Pelos tênues luzeiros das trevas noturnas dois olhos cintilavam em medo. De forma débil cruzavam o futuro sem reconhecer a direção de seus passos. A sede de vida adormecia sombria sobre o cansaço. Mas a escuridão era ainda mais avassaladora em seu coração enfraquecido pelos erros e pelas mortes. A silhueta esguia surgia desforme tomando aspecto de um jovem rapaz, moreno, bolsas nos olhos e um aspecto desagradável em seu rosto. Um corpo sem destino cruzando o caminho além de qualquer esperança sentindo na pele o ar frio das montanhas que cresciam negras e absolutas ao seu redor. Parado de fronte para a entrada silenciosa e vazia, assim como as avenidas pungentes da madrugada, irrompia solitário. Caminhava a passos lerdos pelo muro baixo descascado, o portão de ferro retorcido, as correntes vencidas no chão. E na frágil torção incompreendida vagava entre as tumbas e mausoléus. Sentia o medo e a dor que precede o silêncio, ouvia cada sussurro mortal como se fossem súplicas, sentia a sede do abandono corroer vãs ideias hipócritas, previa a inevitável ausência como algoz contrastante da irrequieta vontade infinita de se eternizar no vácuo sem fim. Mitos e medos o aconselhavam a dormir.

O seu destino se aproximava do que mais temia e admirava. Caiu então por terra prostrando-se ao céu em prantos a acudir sua dor. Pois no amparo da conformidade não percebia a presença sútil da perda no escuro espreitando-o. Continuava seu intento subindo pelos degraus, pelas cruzes fincadas em porções de terras tomando quase todo espaço de passagem, pelos mausoléus de cores destorcidas, onde sentia o cheiro de morte exalando das flores murchas findadas e pairando no ar gélido das fotos de figuras abandonadas no esquecimento sua aura infantil era sondada e ferida. Superando todas as sensações sombrias que destoavam insistentemente sobre o seu olhar subia sem poder ao certo dizer o que procurava, entretanto seu espírito autômato escravizava seus passos e dominava os anseios do seu ser que pelas sombras se foi a um horizonte que lhe chamava, atrativo, deixando-se levar...
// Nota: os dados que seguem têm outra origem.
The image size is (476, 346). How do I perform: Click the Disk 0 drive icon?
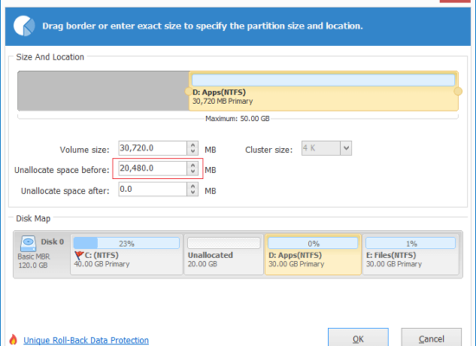[28, 243]
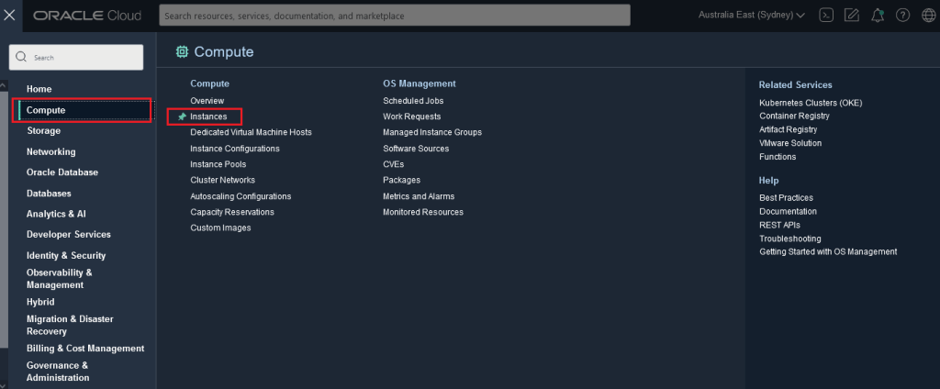Close the navigation menu with X icon
Screen dimensions: 940x389
[10, 16]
Arfando, despejando cansaço na morbidez crescente e solitária, chegou ao destino onde foi carregado. No fim das tumbas que se perdiam incontáveis vezes ele aquietou-se ante a cena surgindo voraz. O último mausoléu, escondido pelas neblinas em um aspecto pesado, nele assentava-se um imponente monumento de granito que se assemelhava a um pequeno castelo medieval, na fachada duas estátuas angelicais: o primeiro menino lambia o solo humilhado e o segundo prostrava-se com um sorriso sarcástico e um misterioso olhar, ao centro, onde se encontrava a tumba, um véu destacava-se como se em trono triunfal. Havia um ser que se agigantava, uma luz pendia de suas vestes brancas, não conseguia fitar sua face, pois a luz emitida cegou os seus olhos. Cobria-se de mistérios em uma capa branca segurando um menino em seus seios. O garoto nu parecia envolvido em um torpor propriamente seu. Receoso ele avançou alguns passos para contemplar a cena até ser intimado no romper do silêncio.

- Homem que teme a verdade, por que atravessastes ao abandono? - A criança o fitou na calada insólita, uma fita de saliva escorria de seus lábios que pendia rosado pelo ar se dissipando pela frente.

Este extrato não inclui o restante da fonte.